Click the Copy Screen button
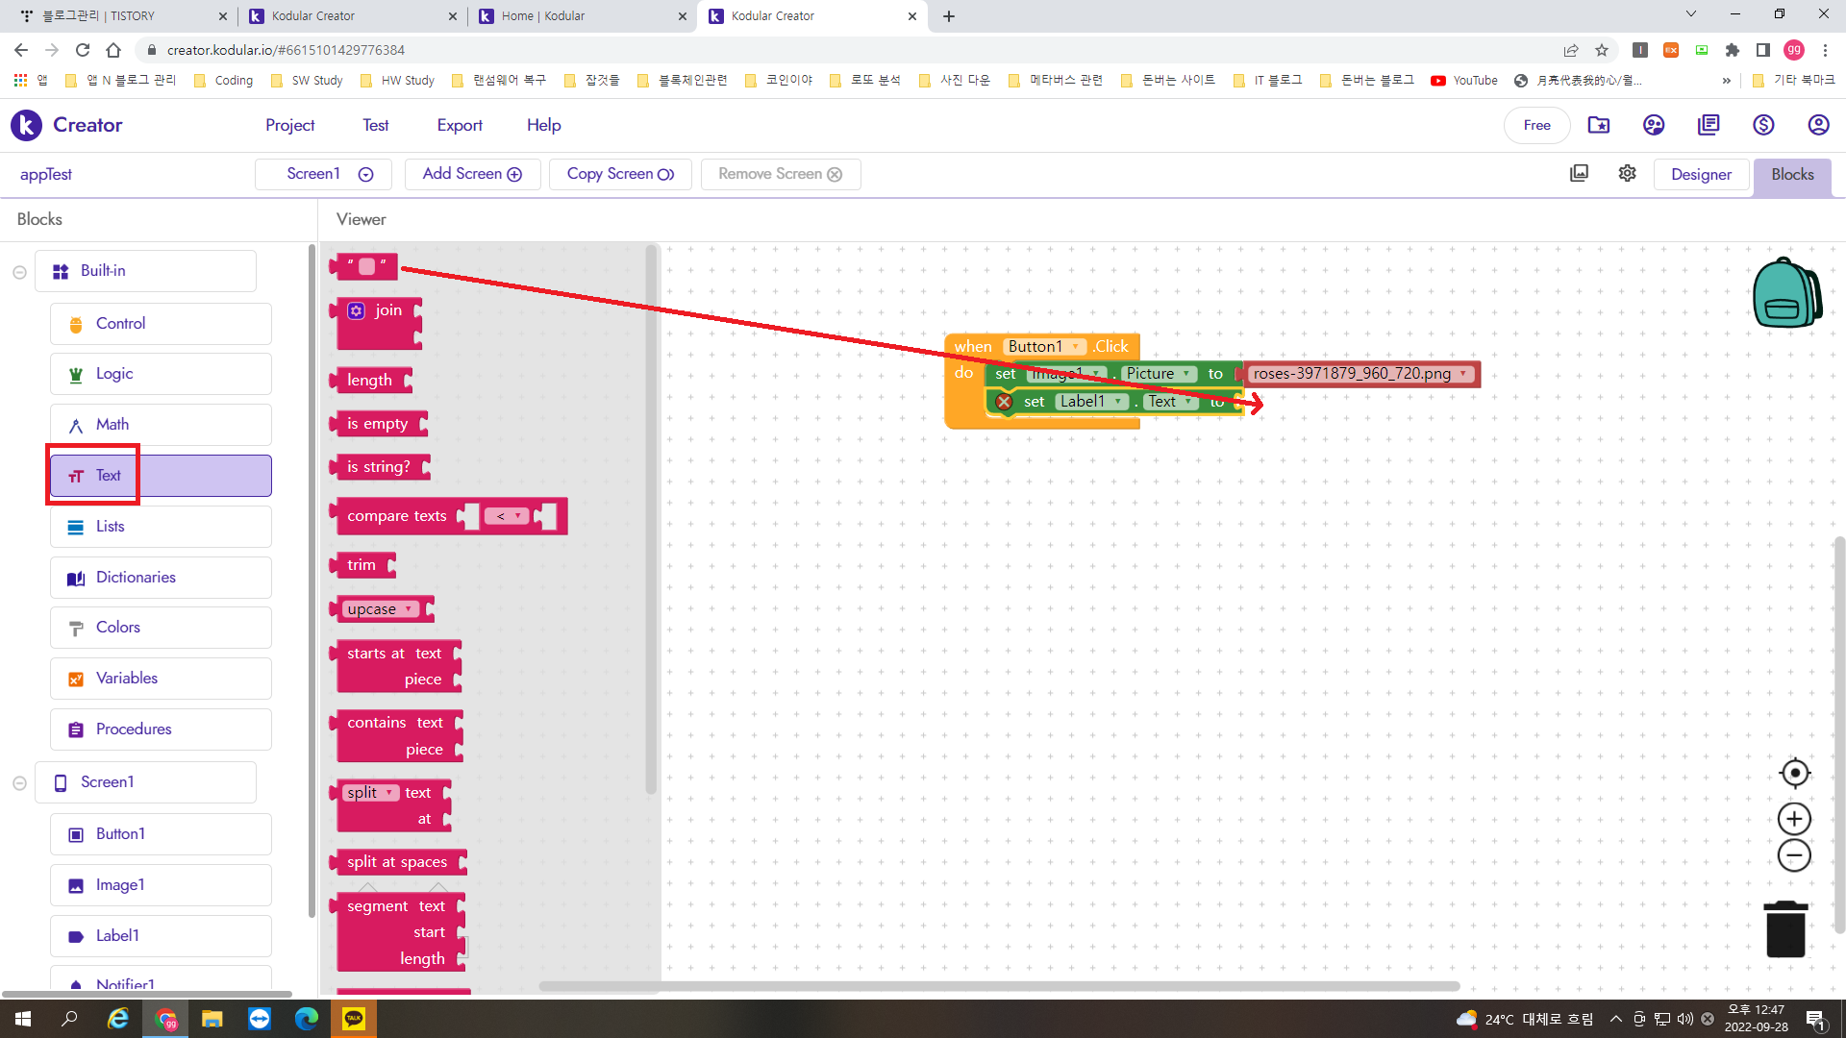Image resolution: width=1846 pixels, height=1038 pixels. (620, 174)
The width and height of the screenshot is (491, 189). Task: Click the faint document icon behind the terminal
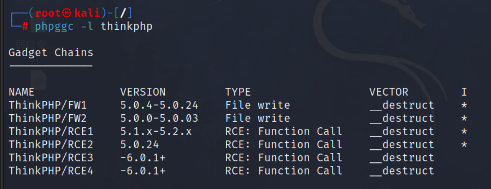[38, 80]
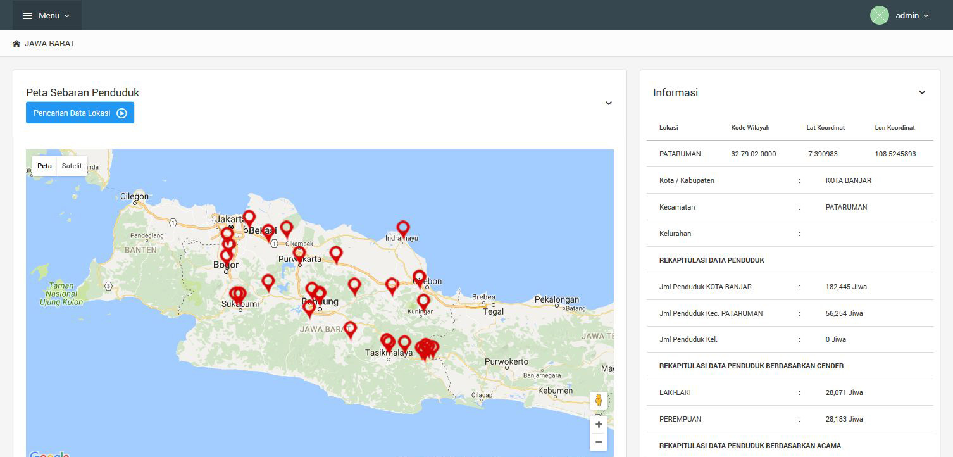Collapse the Informasi panel
Image resolution: width=953 pixels, height=457 pixels.
point(922,92)
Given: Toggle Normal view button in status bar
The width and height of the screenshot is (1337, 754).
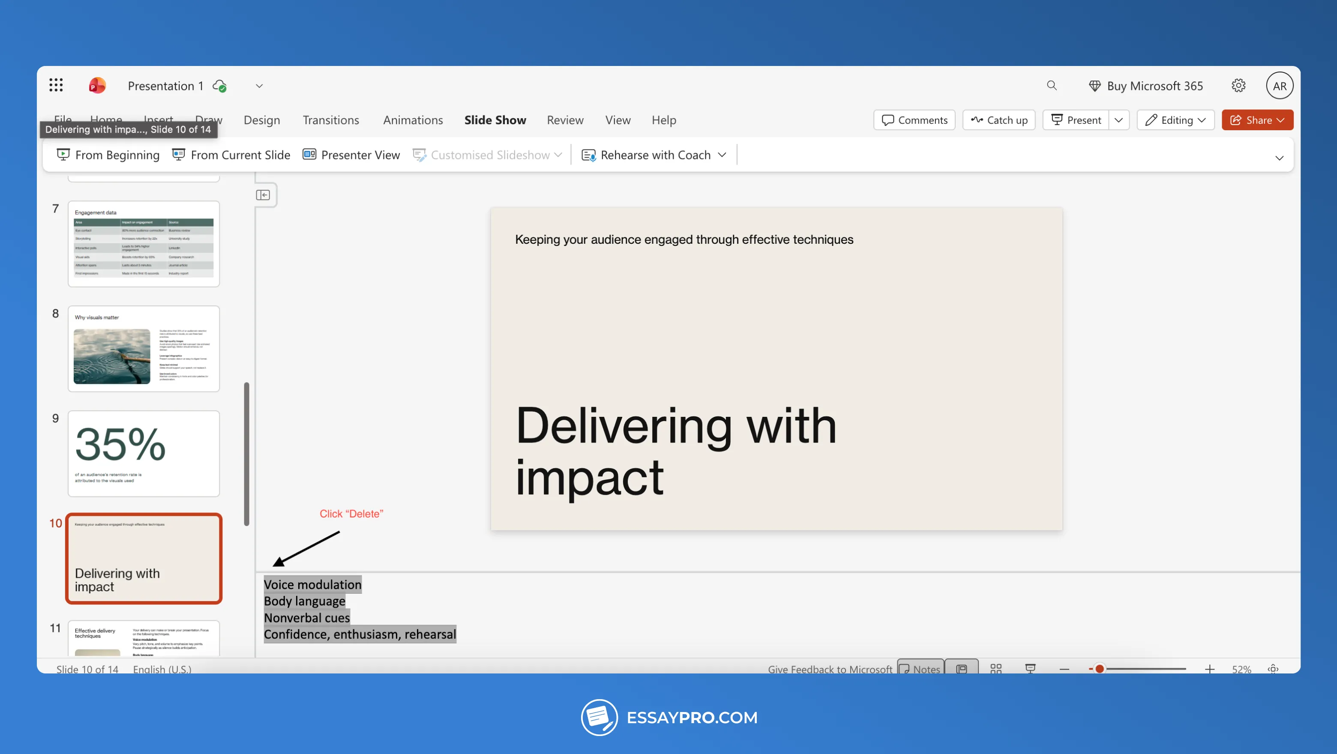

» Stated exercise
Copy out all of the material above line for line, omitting the pictures.

» Written solution
Click the Copy Screen button
Image resolution: width=1846 pixels, height=1038 pixels. (620, 174)
The width and height of the screenshot is (491, 189). Task: Click the faint document icon behind the terminal
[38, 80]
Collapse the Informasi panel
Image resolution: width=953 pixels, height=457 pixels.
point(922,92)
Given: Toggle Normal view button in status bar
The width and height of the screenshot is (1337, 754).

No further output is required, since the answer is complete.